Some people get a break.

Families who are already using these strategies will be grandfathered. Their benefits will not be changed or interrupted due to the legislation, says Mr. Phillips.

Also, if you turned 62 this year or are older, you will still be able to file a restricted application for only a spousal benefit starting at age 66. This will allow you to receive a spousal benefit while you defer claiming your own benefit so that it can grow larger.

After file-and-suspend is phased out in six months, to take advantage of this, your spouse must already be claiming a benefit, said Michael Kitces, director of planning research at Pinnacle Advisory Group Inc. in Columbia, Md.

When married individuals apply for a retirement benefit other than with a restricted application, they are deemed to have filed for both their own earned benefit and a spousal benefit, and will receive whichever is higher, instead of having a choice to get one and switch to the other later.

Flexibility on retirement vs. survivor benefits remains.

Generally, widows and widowers won’t be affected by the new law, says Mr. Meyer. And individuals who are eligible for both earned and survivor benefits will continue to have a couple of claiming strategies open to them, making careful comparison worthwhile.

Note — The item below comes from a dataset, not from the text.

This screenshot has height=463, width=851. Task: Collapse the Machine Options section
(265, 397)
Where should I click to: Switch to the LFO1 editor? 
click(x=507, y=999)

Starting at age 60, a survivor can take a reduced benefit based on his or her deceased spouse’s benefit—and then switch to his or her own benefit later if it is higher. Alternatively, the survivor can start with his or her own benefit as early as age 62 and then switch to a full survivor benefit at full retirement age.

One of these strategies is often better than simply sticking with one benefit or the other.

If you’re divorced.

The restricted-application changes also apply to people who are divorced.

Under current law, a divorced individual who is 66 or older and was married at least 10 years but is currently unmarried can claim a benefit based on the ex-spouse’s earnings record while allowing his or her own benefit to grow. A former spouse is generally entitled to file such a claim once an ex turns 62, says Mr. Phillips.

But under the new law, only those who turned 62 this year or are older will be able to file to do this when they turn 66. Younger divorced people will receive either their own earned benefit or a spousal benefit—whichever is higher—instead of having a choice to take one and switch to the other later. You must be unmarried to get a divorced spouse benefit.

The fate of one key difference in the rules for those who are divorced is unclear: Under current law, you can collect a benefit based on an ex’s work record even if he or she isn’t yet collecting a benefit, as long as the ex is at least 62. But due to the new rule on file-and-suspend, it’s unclear what would happen to a spousal benefit claim if an ex had suspended his or her benefit.

“This was likely not intended and will hopefully be fixed,” says Mr. Kitces.